Items listed in a dataset
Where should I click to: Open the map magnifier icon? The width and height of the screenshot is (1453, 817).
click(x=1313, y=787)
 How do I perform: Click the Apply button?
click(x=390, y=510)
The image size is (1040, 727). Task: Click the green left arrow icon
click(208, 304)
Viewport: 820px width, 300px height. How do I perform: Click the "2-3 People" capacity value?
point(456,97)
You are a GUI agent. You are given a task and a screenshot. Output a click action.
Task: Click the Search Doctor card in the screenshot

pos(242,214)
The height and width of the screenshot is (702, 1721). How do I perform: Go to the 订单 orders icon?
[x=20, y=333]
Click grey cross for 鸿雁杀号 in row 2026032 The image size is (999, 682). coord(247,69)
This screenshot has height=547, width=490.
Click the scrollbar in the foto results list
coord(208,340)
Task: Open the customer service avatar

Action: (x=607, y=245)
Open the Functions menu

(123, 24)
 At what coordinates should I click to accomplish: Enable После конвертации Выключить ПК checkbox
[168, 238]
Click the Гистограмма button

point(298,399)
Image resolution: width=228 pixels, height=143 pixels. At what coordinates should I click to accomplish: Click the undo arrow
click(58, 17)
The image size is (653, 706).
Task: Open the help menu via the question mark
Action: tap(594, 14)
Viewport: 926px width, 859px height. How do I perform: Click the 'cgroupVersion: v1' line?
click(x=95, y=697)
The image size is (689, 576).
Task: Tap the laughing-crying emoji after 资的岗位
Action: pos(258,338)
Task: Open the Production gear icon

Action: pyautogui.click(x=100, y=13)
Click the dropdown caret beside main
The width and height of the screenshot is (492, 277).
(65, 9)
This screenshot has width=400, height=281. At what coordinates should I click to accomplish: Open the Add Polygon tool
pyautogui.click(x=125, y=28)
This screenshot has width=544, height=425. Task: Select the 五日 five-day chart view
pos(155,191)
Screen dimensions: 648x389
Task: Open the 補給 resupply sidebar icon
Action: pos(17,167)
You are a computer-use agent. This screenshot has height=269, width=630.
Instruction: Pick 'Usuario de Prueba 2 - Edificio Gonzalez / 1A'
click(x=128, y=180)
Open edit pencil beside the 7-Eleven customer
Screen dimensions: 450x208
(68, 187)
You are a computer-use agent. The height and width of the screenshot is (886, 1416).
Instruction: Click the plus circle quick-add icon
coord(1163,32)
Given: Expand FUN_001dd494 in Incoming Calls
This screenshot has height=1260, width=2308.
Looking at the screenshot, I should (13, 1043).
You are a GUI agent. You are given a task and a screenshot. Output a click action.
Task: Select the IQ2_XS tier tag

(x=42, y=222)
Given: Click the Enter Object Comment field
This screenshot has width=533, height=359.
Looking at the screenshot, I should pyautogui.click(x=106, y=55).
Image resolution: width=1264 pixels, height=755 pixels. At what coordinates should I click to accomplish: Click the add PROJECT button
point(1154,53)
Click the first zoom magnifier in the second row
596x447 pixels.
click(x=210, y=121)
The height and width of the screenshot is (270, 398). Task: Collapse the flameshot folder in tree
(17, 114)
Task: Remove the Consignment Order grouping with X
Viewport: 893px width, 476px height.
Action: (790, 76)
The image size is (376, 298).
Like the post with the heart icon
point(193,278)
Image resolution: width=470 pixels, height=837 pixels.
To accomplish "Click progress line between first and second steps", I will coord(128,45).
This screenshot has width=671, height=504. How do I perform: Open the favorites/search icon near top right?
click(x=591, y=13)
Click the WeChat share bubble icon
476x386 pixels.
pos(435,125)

Work required:
Keeping every word in place, restate the entries above.

Solved exercise:
Where should I click to: Open the map magnifier icon? The width and height of the screenshot is (1453, 817).
click(x=1313, y=787)
 How do I perform: Click the Apply button?
click(x=390, y=510)
The image size is (1040, 727). Task: Click the green left arrow icon
click(208, 304)
Viewport: 820px width, 300px height. How do I perform: Click the "2-3 People" capacity value?
point(456,97)
You are a GUI agent. You are given a task and a screenshot. Output a click action.
Task: Click the Search Doctor card in the screenshot

pos(242,214)
The height and width of the screenshot is (702, 1721). How do I perform: Go to the 订单 orders icon?
[x=20, y=333]
Click grey cross for 鸿雁杀号 in row 2026032 The image size is (999, 682). coord(247,69)
This screenshot has height=547, width=490.
Click the scrollbar in the foto results list
coord(208,340)
Task: Open the customer service avatar

Action: (x=607, y=245)
Open the Functions menu

(123, 24)
 At what coordinates should I click to accomplish: Enable После конвертации Выключить ПК checkbox
[168, 238]
Click the Гистограмма button

point(298,399)
Image resolution: width=228 pixels, height=143 pixels. At what coordinates should I click to accomplish: Click the undo arrow
click(58, 17)
The image size is (653, 706).
Task: Open the help menu via the question mark
Action: tap(594, 14)
Viewport: 926px width, 859px height. How do I perform: Click the 'cgroupVersion: v1' line?
click(x=95, y=697)
The image size is (689, 576).
Task: Tap the laughing-crying emoji after 资的岗位
Action: pos(258,338)
Task: Open the Production gear icon

Action: pyautogui.click(x=100, y=13)
Click the dropdown caret beside main
The width and height of the screenshot is (492, 277).
(65, 9)
This screenshot has width=400, height=281. At what coordinates should I click to accomplish: Open the Add Polygon tool
pyautogui.click(x=125, y=28)
This screenshot has width=544, height=425. Task: Select the 五日 five-day chart view
pos(155,191)
Screen dimensions: 648x389
Task: Open the 補給 resupply sidebar icon
Action: pos(17,167)
You are a computer-use agent. This screenshot has height=269, width=630.
Instruction: Pick 'Usuario de Prueba 2 - Edificio Gonzalez / 1A'
click(x=128, y=180)
Open edit pencil beside the 7-Eleven customer
Screen dimensions: 450x208
(68, 187)
You are a computer-use agent. The height and width of the screenshot is (886, 1416).
Instruction: Click the plus circle quick-add icon
coord(1163,32)
Given: Expand FUN_001dd494 in Incoming Calls
This screenshot has height=1260, width=2308.
Looking at the screenshot, I should (13, 1043).
You are a GUI agent. You are given a task and a screenshot. Output a click action.
Task: Select the IQ2_XS tier tag

(x=42, y=222)
Given: Click the Enter Object Comment field
This screenshot has width=533, height=359.
Looking at the screenshot, I should pyautogui.click(x=106, y=55).
Image resolution: width=1264 pixels, height=755 pixels. At what coordinates should I click to accomplish: Click the add PROJECT button
point(1154,53)
Click the first zoom magnifier in the second row
596x447 pixels.
click(x=210, y=121)
The height and width of the screenshot is (270, 398). Task: Collapse the flameshot folder in tree
(17, 114)
Task: Remove the Consignment Order grouping with X
Viewport: 893px width, 476px height.
Action: (790, 76)
The image size is (376, 298).
Like the post with the heart icon
point(193,278)
Image resolution: width=470 pixels, height=837 pixels.
To accomplish "Click progress line between first and second steps", I will coord(128,45).
This screenshot has width=671, height=504. How do I perform: Open the favorites/search icon near top right?
click(x=591, y=13)
Click the WeChat share bubble icon
476x386 pixels.
pos(435,125)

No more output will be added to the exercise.